Following business and functional challenges are typically encountered in provisioning access to big-data data sources:
- Lack of a centralized governance platform that controls access to multiple big-data data sources (e.g., Hive, HDFS, HBase, Kafka, Elastic, etc.)
- Non-homogenous data-access sharing methods with different rules, sharing agreements and ownership.
- Lack of clarity for data consumers on access request mechanisms
- Data discovery challenges due to multiple metadata platforms and non-uniform discovery features
- Lack of a uniform and automated dataset checkout mechanism
- Automated security checks on data (e.g., PII, SDE elements) are usually not present during data checkout and provisioning
The Data Access Control – Ranger (DAC) framework, which is built around Lorang Technology’s proprietary Metadata Integration Framework (MIF) addresses above challenges in data access governance and provisioning.
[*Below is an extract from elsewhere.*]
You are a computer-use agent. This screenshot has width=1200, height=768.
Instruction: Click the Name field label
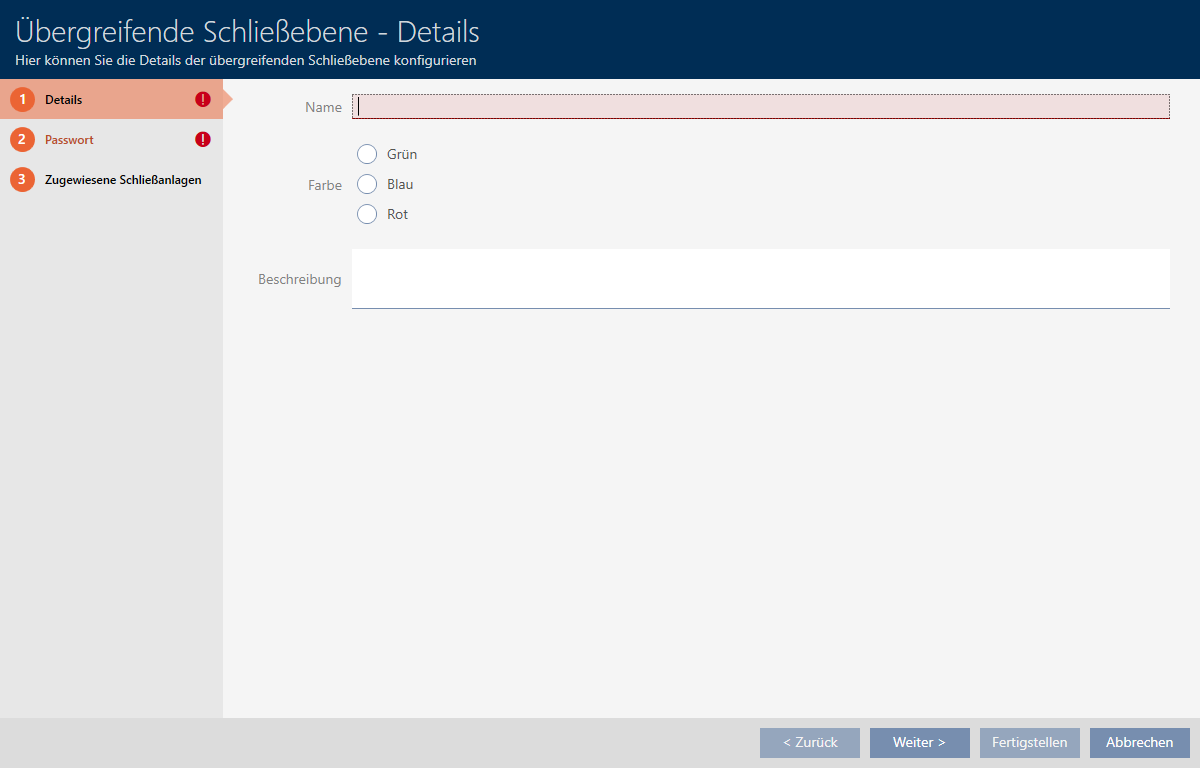coord(323,107)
It provides a simplified and effective governance mechanism with automated data-access provisioning by orchestrating data sources (HDFS, Hive, HBase, Kafka, Elastic Search, etc.), role and policy-based access (Collibra) and policy enforcement /access provisioning (Apache Ranger) for reduced manual intervention.
Integration with ServiceNow is also available as an additional package to handle access requests for traditional applications without APIs. The Collibra Data Intelligence platform provides a Catalog of all the Data resources and the capability to request Data access. The policy enforcement /access provisioning (Apache Ranger) determines which enforcement mechanism will be triggered and enforces polices in the target data source automatically with the help of plugins. DAC finds the optimal way to grant access to the systems that provide RESTful services while automatically applying and enforcing policy and security policies that are predefined by the Policy Admin Info Security.
DAC- Ranger Features:
- Provides unified access policy management platform for multiple big-data data sources (HDFS, Hive, HBase, Kafka, Elastic Search, etc.).
- A unified Collibra Operating Model maps to the policy structure of target access control framework (Apache Ranger).
- Detects and synchronizes policy changes between Collibra and target policy frameworks (Apache Ranger) using the respective REST APIs.
- Converts policy formats between Collibra and target policy frameworks.
- Provides auto-notification of access grants.
- Enables inheritance of access tags (PII, PCI, etc.) from the business taxonomy/ data classifications to the physical data elements.
- Provides recommendation of access policies based on toxic combinations of given data sets.
- Streamlines data shopping experience for the user, hiding the complexity of roles, access policies, permissions, etc.
- Seamlessly integrates with the ServiceNow ticketing system.